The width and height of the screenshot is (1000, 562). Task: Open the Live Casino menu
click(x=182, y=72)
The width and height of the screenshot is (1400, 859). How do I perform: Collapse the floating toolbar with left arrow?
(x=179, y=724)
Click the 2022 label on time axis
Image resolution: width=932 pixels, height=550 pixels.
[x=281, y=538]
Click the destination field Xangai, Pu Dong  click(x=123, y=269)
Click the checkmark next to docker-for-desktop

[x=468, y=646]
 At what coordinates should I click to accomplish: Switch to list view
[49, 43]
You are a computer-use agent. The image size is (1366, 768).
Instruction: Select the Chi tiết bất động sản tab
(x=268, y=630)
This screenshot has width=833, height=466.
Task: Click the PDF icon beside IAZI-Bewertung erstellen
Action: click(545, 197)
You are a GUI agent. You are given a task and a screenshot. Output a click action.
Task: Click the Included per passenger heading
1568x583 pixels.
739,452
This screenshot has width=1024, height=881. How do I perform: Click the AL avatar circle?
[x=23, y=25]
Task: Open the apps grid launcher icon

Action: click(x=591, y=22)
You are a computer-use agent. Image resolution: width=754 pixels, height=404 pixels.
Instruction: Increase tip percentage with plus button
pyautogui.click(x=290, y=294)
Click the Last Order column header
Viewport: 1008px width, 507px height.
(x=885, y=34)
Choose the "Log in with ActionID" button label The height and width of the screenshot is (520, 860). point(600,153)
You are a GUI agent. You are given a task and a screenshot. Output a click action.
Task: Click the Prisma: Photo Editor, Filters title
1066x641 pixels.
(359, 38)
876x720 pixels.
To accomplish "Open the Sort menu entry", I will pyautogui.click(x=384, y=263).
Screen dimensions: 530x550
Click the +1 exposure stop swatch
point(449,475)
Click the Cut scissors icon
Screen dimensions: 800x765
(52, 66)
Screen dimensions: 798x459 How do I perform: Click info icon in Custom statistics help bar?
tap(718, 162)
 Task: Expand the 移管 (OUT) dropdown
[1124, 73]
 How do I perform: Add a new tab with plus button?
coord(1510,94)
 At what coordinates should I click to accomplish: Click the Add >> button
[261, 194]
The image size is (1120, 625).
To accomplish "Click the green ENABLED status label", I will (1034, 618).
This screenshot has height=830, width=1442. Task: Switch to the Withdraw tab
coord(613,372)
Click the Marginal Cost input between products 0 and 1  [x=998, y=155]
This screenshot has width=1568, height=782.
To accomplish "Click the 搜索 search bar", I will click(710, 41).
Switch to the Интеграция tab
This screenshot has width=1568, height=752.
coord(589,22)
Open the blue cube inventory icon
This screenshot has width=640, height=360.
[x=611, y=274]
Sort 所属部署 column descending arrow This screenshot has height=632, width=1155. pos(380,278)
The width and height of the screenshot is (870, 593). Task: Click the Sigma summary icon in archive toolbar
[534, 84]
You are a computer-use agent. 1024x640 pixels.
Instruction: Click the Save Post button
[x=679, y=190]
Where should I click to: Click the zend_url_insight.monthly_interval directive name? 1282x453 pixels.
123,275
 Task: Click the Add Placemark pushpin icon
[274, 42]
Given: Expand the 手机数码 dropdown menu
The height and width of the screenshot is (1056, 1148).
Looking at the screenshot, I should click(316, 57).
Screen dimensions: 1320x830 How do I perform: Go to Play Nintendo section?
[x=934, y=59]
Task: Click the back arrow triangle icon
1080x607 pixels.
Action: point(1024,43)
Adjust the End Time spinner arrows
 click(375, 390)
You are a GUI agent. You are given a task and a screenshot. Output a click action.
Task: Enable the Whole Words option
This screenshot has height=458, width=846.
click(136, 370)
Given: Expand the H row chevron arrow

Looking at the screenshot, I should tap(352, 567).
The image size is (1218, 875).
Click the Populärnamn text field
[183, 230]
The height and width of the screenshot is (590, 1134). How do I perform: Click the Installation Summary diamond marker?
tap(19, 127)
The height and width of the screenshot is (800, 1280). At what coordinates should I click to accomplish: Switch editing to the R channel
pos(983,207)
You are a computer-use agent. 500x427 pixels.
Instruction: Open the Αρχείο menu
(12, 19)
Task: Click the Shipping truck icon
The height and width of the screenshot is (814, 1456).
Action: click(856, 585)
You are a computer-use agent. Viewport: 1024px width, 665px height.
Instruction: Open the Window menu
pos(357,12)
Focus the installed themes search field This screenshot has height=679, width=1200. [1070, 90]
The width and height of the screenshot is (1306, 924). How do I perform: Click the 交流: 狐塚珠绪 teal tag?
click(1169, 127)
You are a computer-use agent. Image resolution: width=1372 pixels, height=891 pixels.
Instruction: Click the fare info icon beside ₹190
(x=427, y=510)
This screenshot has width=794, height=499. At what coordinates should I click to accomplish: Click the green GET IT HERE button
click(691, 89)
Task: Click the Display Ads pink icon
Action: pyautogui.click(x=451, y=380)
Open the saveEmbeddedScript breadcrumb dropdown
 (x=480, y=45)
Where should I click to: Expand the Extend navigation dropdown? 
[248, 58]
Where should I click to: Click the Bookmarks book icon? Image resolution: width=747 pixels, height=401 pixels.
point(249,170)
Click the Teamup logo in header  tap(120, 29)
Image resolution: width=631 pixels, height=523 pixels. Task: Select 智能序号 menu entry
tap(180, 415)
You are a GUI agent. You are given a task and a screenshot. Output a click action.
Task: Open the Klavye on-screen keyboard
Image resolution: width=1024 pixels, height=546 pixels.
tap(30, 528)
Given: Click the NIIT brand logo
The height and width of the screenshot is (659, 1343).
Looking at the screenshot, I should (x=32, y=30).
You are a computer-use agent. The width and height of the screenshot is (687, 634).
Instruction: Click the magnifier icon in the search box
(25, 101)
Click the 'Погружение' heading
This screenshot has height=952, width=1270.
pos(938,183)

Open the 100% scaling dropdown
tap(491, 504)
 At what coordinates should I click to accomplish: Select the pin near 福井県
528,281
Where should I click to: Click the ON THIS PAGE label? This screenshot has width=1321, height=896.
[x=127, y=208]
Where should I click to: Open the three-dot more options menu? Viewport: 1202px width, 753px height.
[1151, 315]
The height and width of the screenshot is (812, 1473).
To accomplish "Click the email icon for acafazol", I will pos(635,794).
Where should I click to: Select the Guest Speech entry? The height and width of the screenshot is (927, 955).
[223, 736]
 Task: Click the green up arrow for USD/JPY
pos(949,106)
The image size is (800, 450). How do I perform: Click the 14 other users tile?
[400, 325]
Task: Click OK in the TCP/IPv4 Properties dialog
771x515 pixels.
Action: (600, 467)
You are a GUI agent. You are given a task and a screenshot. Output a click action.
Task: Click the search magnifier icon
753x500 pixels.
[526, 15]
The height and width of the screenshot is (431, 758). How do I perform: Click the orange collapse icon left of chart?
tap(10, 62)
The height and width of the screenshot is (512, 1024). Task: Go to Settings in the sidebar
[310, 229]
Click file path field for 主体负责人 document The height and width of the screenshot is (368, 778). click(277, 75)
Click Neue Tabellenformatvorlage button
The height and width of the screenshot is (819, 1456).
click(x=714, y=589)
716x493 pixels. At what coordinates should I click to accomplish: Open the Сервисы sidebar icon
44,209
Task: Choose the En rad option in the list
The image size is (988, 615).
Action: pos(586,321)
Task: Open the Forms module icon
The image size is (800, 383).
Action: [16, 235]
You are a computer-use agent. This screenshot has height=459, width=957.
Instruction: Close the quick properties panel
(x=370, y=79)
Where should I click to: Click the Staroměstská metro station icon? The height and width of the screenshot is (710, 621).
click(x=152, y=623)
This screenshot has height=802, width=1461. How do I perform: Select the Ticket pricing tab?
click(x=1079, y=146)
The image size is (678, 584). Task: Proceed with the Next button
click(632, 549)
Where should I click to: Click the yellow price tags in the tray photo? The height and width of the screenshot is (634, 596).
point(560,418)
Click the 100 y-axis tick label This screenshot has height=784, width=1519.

Task instructions
Print the entries exactly. Include every one.

The answer
The width and height of the screenshot is (1000, 562). Task: Open the Live Casino menu
click(x=182, y=72)
The width and height of the screenshot is (1400, 859). How do I perform: Collapse the floating toolbar with left arrow?
(x=179, y=724)
Click the 2022 label on time axis
Image resolution: width=932 pixels, height=550 pixels.
[x=281, y=538]
Click the destination field Xangai, Pu Dong  click(x=123, y=269)
Click the checkmark next to docker-for-desktop

[x=468, y=646]
 At what coordinates should I click to accomplish: Switch to list view
[49, 43]
You are a computer-use agent. The image size is (1366, 768).
Instruction: Select the Chi tiết bất động sản tab
(x=268, y=630)
This screenshot has width=833, height=466.
Task: Click the PDF icon beside IAZI-Bewertung erstellen
Action: click(545, 197)
You are a GUI agent. You are given a task and a screenshot. Output a click action.
Task: Click the Included per passenger heading
1568x583 pixels.
739,452
This screenshot has width=1024, height=881. How do I perform: Click the AL avatar circle?
[x=23, y=25]
Task: Open the apps grid launcher icon

Action: click(x=591, y=22)
You are a computer-use agent. Image resolution: width=754 pixels, height=404 pixels.
Instruction: Increase tip percentage with plus button
pyautogui.click(x=290, y=294)
Click the Last Order column header
Viewport: 1008px width, 507px height.
(x=885, y=34)
Choose the "Log in with ActionID" button label The height and width of the screenshot is (520, 860). point(600,153)
You are a GUI agent. You are given a task and a screenshot. Output a click action.
Task: Click the Prisma: Photo Editor, Filters title
1066x641 pixels.
(359, 38)
876x720 pixels.
To accomplish "Open the Sort menu entry", I will pyautogui.click(x=384, y=263).
Screen dimensions: 530x550
Click the +1 exposure stop swatch
point(449,475)
Click the Cut scissors icon
Screen dimensions: 800x765
(52, 66)
Screen dimensions: 798x459 How do I perform: Click info icon in Custom statistics help bar?
tap(718, 162)
 Task: Expand the 移管 (OUT) dropdown
[1124, 73]
 How do I perform: Add a new tab with plus button?
coord(1510,94)
 At what coordinates should I click to accomplish: Click the Add >> button
[261, 194]
The image size is (1120, 625).
To accomplish "Click the green ENABLED status label", I will (1034, 618).
This screenshot has height=830, width=1442. Task: Switch to the Withdraw tab
coord(613,372)
Click the Marginal Cost input between products 0 and 1  [x=998, y=155]
This screenshot has width=1568, height=782.
To accomplish "Click the 搜索 search bar", I will click(710, 41).
Switch to the Интеграция tab
This screenshot has width=1568, height=752.
coord(589,22)
Open the blue cube inventory icon
This screenshot has width=640, height=360.
[x=611, y=274]
Sort 所属部署 column descending arrow This screenshot has height=632, width=1155. pos(380,278)
The width and height of the screenshot is (870, 593). Task: Click the Sigma summary icon in archive toolbar
[534, 84]
You are a computer-use agent. 1024x640 pixels.
Instruction: Click the Save Post button
[x=679, y=190]
Where should I click to: Click the zend_url_insight.monthly_interval directive name? 1282x453 pixels.
123,275
 Task: Click the Add Placemark pushpin icon
[274, 42]
Given: Expand the 手机数码 dropdown menu
The height and width of the screenshot is (1056, 1148).
Looking at the screenshot, I should click(316, 57).
Screen dimensions: 1320x830 How do I perform: Go to Play Nintendo section?
[x=934, y=59]
Task: Click the back arrow triangle icon
1080x607 pixels.
Action: point(1024,43)
Adjust the End Time spinner arrows
 click(375, 390)
You are a GUI agent. You are given a task and a screenshot. Output a click action.
Task: Enable the Whole Words option
This screenshot has height=458, width=846.
click(136, 370)
Given: Expand the H row chevron arrow

Looking at the screenshot, I should tap(352, 567).
The image size is (1218, 875).
Click the Populärnamn text field
[183, 230]
The height and width of the screenshot is (590, 1134). How do I perform: Click the Installation Summary diamond marker?
tap(19, 127)
The height and width of the screenshot is (800, 1280). At what coordinates should I click to accomplish: Switch editing to the R channel
pos(983,207)
You are a computer-use agent. 500x427 pixels.
Instruction: Open the Αρχείο menu
(12, 19)
Task: Click the Shipping truck icon
The height and width of the screenshot is (814, 1456).
Action: click(856, 585)
You are a computer-use agent. Viewport: 1024px width, 665px height.
Instruction: Open the Window menu
pos(357,12)
Focus the installed themes search field This screenshot has height=679, width=1200. [1070, 90]
The width and height of the screenshot is (1306, 924). How do I perform: Click the 交流: 狐塚珠绪 teal tag?
click(1169, 127)
You are a computer-use agent. Image resolution: width=1372 pixels, height=891 pixels.
Instruction: Click the fare info icon beside ₹190
(x=427, y=510)
This screenshot has width=794, height=499. At what coordinates should I click to accomplish: Click the green GET IT HERE button
click(691, 89)
Task: Click the Display Ads pink icon
Action: pyautogui.click(x=451, y=380)
Open the saveEmbeddedScript breadcrumb dropdown
 (x=480, y=45)
Where should I click to: Expand the Extend navigation dropdown? 
[248, 58]
Where should I click to: Click the Bookmarks book icon? Image resolution: width=747 pixels, height=401 pixels.
point(249,170)
Click the Teamup logo in header  tap(120, 29)
Image resolution: width=631 pixels, height=523 pixels. Task: Select 智能序号 menu entry
tap(180, 415)
You are a GUI agent. You are given a task and a screenshot. Output a click action.
Task: Open the Klavye on-screen keyboard
Image resolution: width=1024 pixels, height=546 pixels.
tap(30, 528)
Given: Click the NIIT brand logo
The height and width of the screenshot is (659, 1343).
Looking at the screenshot, I should (x=32, y=30).
You are a computer-use agent. The width and height of the screenshot is (687, 634).
Instruction: Click the magnifier icon in the search box
(25, 101)
Click the 'Погружение' heading
This screenshot has height=952, width=1270.
pos(938,183)

Open the 100% scaling dropdown
tap(491, 504)
 At what coordinates should I click to accomplish: Select the pin near 福井県
528,281
Where should I click to: Click the ON THIS PAGE label? This screenshot has width=1321, height=896.
[x=127, y=208]
Where should I click to: Open the three-dot more options menu? Viewport: 1202px width, 753px height.
[1151, 315]
The height and width of the screenshot is (812, 1473).
To accomplish "Click the email icon for acafazol", I will pos(635,794).
Where should I click to: Select the Guest Speech entry? The height and width of the screenshot is (927, 955).
[223, 736]
 Task: Click the green up arrow for USD/JPY
pos(949,106)
The image size is (800, 450). How do I perform: Click the 14 other users tile?
[400, 325]
Task: Click OK in the TCP/IPv4 Properties dialog
771x515 pixels.
Action: (600, 467)
You are a GUI agent. You are given a task and a screenshot. Output a click action.
Task: Click the search magnifier icon
753x500 pixels.
[526, 15]
The height and width of the screenshot is (431, 758). How do I perform: Click the orange collapse icon left of chart?
tap(10, 62)
The height and width of the screenshot is (512, 1024). Task: Go to Settings in the sidebar
[310, 229]
Click file path field for 主体负责人 document The height and width of the screenshot is (368, 778). click(277, 75)
Click Neue Tabellenformatvorlage button
The height and width of the screenshot is (819, 1456).
click(x=714, y=589)
716x493 pixels. At what coordinates should I click to accomplish: Open the Сервисы sidebar icon
44,209
Task: Choose the En rad option in the list
The image size is (988, 615).
Action: pos(586,321)
Task: Open the Forms module icon
The image size is (800, 383).
Action: [16, 235]
You are a computer-use agent. This screenshot has height=459, width=957.
Instruction: Close the quick properties panel
(x=370, y=79)
Where should I click to: Click the Staroměstská metro station icon? The height and width of the screenshot is (710, 621).
click(x=152, y=623)
This screenshot has height=802, width=1461. How do I perform: Select the Ticket pricing tab?
click(x=1079, y=146)
The image size is (678, 584). Task: Proceed with the Next button
click(632, 549)
Where should I click to: Click the yellow price tags in the tray photo? The height and width of the screenshot is (634, 596).
point(560,418)
Click the 100 y-axis tick label This screenshot has height=784, width=1519.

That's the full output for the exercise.